But the movement still has to face off this Sunday against other electoral lists, chiefly the seasoned politicians who have formed a super-list of candidates.
The "Byerteh List" -- or Beirutis' List -- includes well-known figures agreed upon by all of Lebanon's political parties and is backed by leading Sunni politician and former prime minister Saad Hariri.
"The biggest challenge we are facing is our rival. We are facing a regime, a regime that has been in power for 40 years -- and we're outsiders," says Beirut Madinati electoral strategist Rayan Ismail.
Indeed, for decades, Lebanon's political class has cultivated a strong grassroots presence through clientelism, particularly in lower-income neighbourhoods.
Manned by a group of activists and intellectuals without the political cunning of their rivals, Beirut Madinati has struggled to build up similar support there.
One former Beirut Madinati volunteer said candidates were "naive" in thinking a well-developed platform without backing from working-class neighbourhoods would be enough to win.
"We're not in la-la land.

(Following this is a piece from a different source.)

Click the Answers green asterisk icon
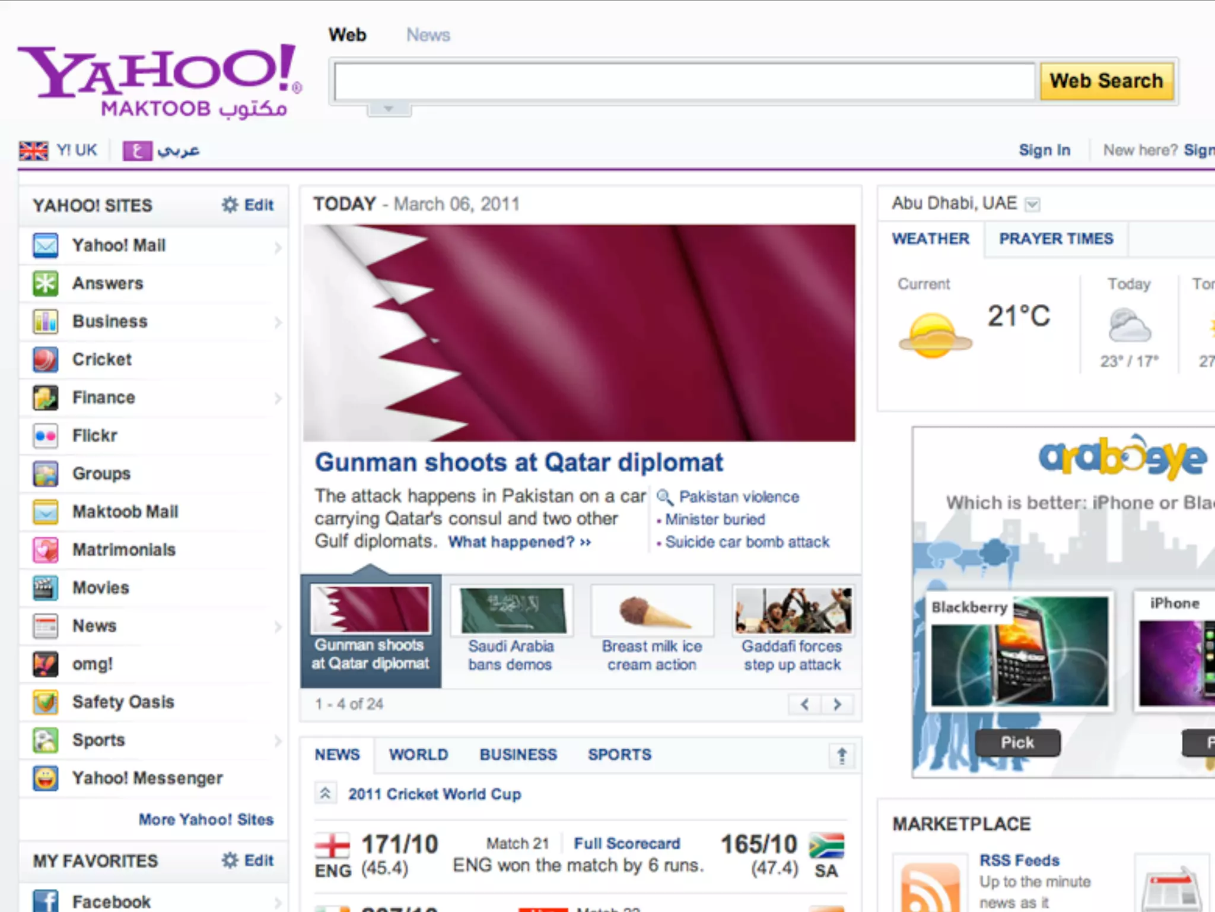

We're in Lebanon," he says.
Beirut Madinati is also up against a disillusioned electorate, many of whom believe that a change from the entrenched clientelism and corruption of Lebanese politics is simply impossible.
"I won't vote for anyone -- not even my brother who's a candidate... They're all liars," says Beirut resident Issam Ghlayen.
Still, Khoury says that hasn't stopped her.
"There were a lot of people for a while who were saying that the same people will be re-elected, and that nothing will change in Lebanon," she explains.
"Maybe that was true when there was no choice. Today, there is a choice. There's Beirut Madinati. And we can vote for it."